Uva: greco di Tufo
Fascia di prezzo: da 5 a 10 euro
Fermentazione e maturazione: acciaio
Delle etichette di casa Vadiaperti non può non affascinare lo stile un po’ retrò; anche quando chi parla, o meglio chi guarda, come il sottoscritto, non ha tanta simpatia per il testo formattato in “Courier” e preferisce di gran lunga il più rilassato “Comic Sans MS” o il più classico “Times New Roman”.
Uno stile che anticipa il carattere “estremo” dei vini dell’azienda di Montefredane che non conoscono le mezze misure, nel senso che piacciono molto o non piacciono affatto!

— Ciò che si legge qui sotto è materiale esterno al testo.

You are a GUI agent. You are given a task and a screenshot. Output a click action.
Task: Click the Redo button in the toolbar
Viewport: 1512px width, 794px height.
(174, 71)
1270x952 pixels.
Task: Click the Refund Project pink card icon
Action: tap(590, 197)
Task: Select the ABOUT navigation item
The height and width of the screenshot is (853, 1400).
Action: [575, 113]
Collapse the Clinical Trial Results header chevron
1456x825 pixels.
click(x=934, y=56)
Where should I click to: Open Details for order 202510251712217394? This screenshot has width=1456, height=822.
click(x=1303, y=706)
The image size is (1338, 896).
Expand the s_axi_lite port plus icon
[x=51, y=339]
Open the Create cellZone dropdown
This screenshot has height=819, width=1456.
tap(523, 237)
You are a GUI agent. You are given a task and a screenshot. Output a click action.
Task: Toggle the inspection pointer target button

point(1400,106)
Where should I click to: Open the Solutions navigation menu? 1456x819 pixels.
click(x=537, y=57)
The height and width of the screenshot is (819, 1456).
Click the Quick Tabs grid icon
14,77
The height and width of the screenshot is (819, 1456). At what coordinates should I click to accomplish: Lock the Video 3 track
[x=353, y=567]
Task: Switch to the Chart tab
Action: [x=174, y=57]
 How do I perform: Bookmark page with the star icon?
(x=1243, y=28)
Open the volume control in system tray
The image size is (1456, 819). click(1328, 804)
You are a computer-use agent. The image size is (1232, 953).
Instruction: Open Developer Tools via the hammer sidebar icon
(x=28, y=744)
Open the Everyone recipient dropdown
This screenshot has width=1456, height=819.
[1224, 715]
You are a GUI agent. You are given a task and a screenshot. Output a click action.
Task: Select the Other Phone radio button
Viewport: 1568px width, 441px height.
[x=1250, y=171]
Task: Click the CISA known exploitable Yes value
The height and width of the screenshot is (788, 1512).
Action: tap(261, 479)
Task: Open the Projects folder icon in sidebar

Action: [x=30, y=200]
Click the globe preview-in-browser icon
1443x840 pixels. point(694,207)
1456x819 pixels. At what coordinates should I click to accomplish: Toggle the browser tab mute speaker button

L’etichetta “a tutto testo” è un mosaico di parole che unite l’una all’altra fanno il territorio e l’essenza dei suoi vini; e del “greco” pure, nobile e scontroso autoctono a bacca bianca. Non un caso che, nascoste in quel groviglio a prima vista incomprensibile, brillino le lettere (dello stesso colore giallo paglierino ritrovato poco dopo nel bicchiere) che compongono nome e cognome del pilastro dell’azienda: Raffaele Troisi.
Raffaele ha ereditato dal padre la vocazione di vigneron e quella stessa passione che non è difficile cogliere nella foto del professore Antonio, scomparso nel 1998, che fa bella vista sul sito dell’azienda. Il ritratto sembra quasi dipinto con le parole impresse in etichetta: posa orgoglioso, il professore, con barba e pipa, sorridente in mezzo ai filari. Di fianco a lui il “suo” vitigno, il Fiano di Avellino.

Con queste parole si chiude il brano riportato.